Litigation and lawyering can sometimes feel disconnected from real people and real stories, and the silver lining of this loss — the part that doesn’t feel like a loss — is that we got to listen to our clients’ stories, validate them, and give them a platform in the courtroom and in the press to tell those stories to others who had to listen, including people who have never cared to listen before. That is a win; so too is the reminder to all of us committed to using the power of the law to address injustice that, at the end of the day, we are in the business of telling people’s stories, making people listen, and hoping that — regardless of the verdict — someone or something has been changed by the process. 

And justice and fairness still matter, too. Our Executive Director, Phil Telfeyan, closed arguments last week by telling the jury that there is injustice everywhere, that it can feel helpless and overwhelming, but that due process is what makes our system just for everyone and that the government is not above the law. The “injustice everywhere” part rang true when Phil said it, and rings even truer having heard the jury’s verdict. It does feel helpless and overwhelming at times, and hearing the verdict was one of those times for all of us and for our clients. But we all agreed that the promises of due process, of equal justice, and of government accountability also ring true; that we have to keep going, keep pushing, keep fighting to uphold the Constitutional ideals on which our legal system is built.

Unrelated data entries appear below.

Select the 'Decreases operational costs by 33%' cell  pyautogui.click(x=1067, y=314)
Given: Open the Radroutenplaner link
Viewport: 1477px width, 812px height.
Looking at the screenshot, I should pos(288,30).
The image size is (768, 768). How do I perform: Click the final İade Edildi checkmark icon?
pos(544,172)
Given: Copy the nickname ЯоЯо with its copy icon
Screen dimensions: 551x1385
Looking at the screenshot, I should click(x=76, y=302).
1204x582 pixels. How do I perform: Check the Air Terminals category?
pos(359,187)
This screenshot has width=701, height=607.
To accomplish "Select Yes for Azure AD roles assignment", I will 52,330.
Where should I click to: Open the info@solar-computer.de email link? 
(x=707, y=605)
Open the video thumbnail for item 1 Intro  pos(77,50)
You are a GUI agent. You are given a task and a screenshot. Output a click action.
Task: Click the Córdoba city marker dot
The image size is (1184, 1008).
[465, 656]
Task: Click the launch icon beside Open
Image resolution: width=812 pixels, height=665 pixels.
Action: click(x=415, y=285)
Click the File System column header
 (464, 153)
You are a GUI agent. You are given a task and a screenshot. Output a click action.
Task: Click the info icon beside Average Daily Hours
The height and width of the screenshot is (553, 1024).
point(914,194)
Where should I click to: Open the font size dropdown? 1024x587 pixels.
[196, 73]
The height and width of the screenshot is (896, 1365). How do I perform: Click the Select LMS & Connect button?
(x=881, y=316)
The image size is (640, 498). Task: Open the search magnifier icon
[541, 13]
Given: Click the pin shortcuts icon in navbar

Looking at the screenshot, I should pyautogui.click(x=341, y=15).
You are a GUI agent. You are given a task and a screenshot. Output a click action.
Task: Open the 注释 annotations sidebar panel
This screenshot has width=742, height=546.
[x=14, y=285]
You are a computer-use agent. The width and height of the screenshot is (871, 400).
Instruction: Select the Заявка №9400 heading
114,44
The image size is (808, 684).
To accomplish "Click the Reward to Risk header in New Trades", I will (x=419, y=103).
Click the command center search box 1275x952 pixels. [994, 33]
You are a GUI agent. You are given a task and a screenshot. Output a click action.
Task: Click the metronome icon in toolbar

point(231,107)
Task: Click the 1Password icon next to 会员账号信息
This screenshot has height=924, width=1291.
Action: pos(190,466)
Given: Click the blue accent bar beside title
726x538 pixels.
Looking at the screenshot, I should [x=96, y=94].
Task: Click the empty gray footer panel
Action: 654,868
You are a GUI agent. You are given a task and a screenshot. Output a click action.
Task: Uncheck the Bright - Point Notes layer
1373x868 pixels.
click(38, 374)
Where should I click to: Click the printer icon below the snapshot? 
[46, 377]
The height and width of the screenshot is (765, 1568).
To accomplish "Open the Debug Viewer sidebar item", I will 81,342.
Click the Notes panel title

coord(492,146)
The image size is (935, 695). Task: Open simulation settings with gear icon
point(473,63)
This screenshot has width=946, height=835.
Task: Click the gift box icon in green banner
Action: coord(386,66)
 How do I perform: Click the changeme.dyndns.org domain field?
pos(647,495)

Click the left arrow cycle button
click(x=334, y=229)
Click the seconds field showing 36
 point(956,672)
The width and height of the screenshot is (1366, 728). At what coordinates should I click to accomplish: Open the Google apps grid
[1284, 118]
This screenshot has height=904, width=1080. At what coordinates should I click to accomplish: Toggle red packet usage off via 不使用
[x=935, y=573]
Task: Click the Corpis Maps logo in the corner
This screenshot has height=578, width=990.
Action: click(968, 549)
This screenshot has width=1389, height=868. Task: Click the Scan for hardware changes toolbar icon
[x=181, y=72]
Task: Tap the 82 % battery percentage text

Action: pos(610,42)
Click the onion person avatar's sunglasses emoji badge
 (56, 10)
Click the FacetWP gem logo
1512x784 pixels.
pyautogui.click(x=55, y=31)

And we all agreed, after substantial commiseration, that we would rather keep fighting this fight, even if it means sometimes losing, than not be in the fight at all. 

There are myriad ways to conceptualize how and why to keep going after a loss of this magnitude; to keep putting one foot in front of the other in hopes that we are indeed moving forward. In 1857, celebrating the emancipation of British West Indian enslaved people and advocating for abolition on this side of the Atlantic, Frederick Douglass said, “if there is no struggle, there is no progress.” Around the same time, abolitionist Theodore Parker noted that, “the arc of the moral universe is long, but it bends towards justice,” a quote popularized nearly a century later by Martin Luther King Jr. And a contemporary of MLK Jr., Robert F. Kennedy, gave a speech in 1966 at the University of Cape Town, linking struggles for freedom in South Africa, the United States, and Vietnam by telling students that: “Each time a man stands up for an ideal, or acts to improve the lot of others, or strikes out against injustice, he sends forth a tiny ripple of hope, and crossing each other from a million different centers of energy and daring those ripples build a current which can sweep down the mightiest walls of oppression and resistance.” 

The walls of oppression are many and high, and in some places and cases, growing higher. But we the people still have the power to sue governments; to listen to and tell and amplify stories of the marginalized; to force our institutions — albeit incrementally — to live up to their promises. For those of us who refuse to accept injustice as the norm, these powers are obligations. We lost our trial, and that is a difficult reality to face, but we told stories that matter and we are committed to continuing to do just that. Each Complaint we file, each motion we argue, and each story we tell is itself a win — a “tiny ripple of hope” that, when crossing and intersecting with the million different Complaints filed and motions argued by our partners in this work, and with the million stories of real people, with real experiences, who deserve real justice, build a mighty current. We lost this one, but we are not defeated, and we are more proud than ever to stand with our clients as even one small part of that mighty current. Onward is the only way to go.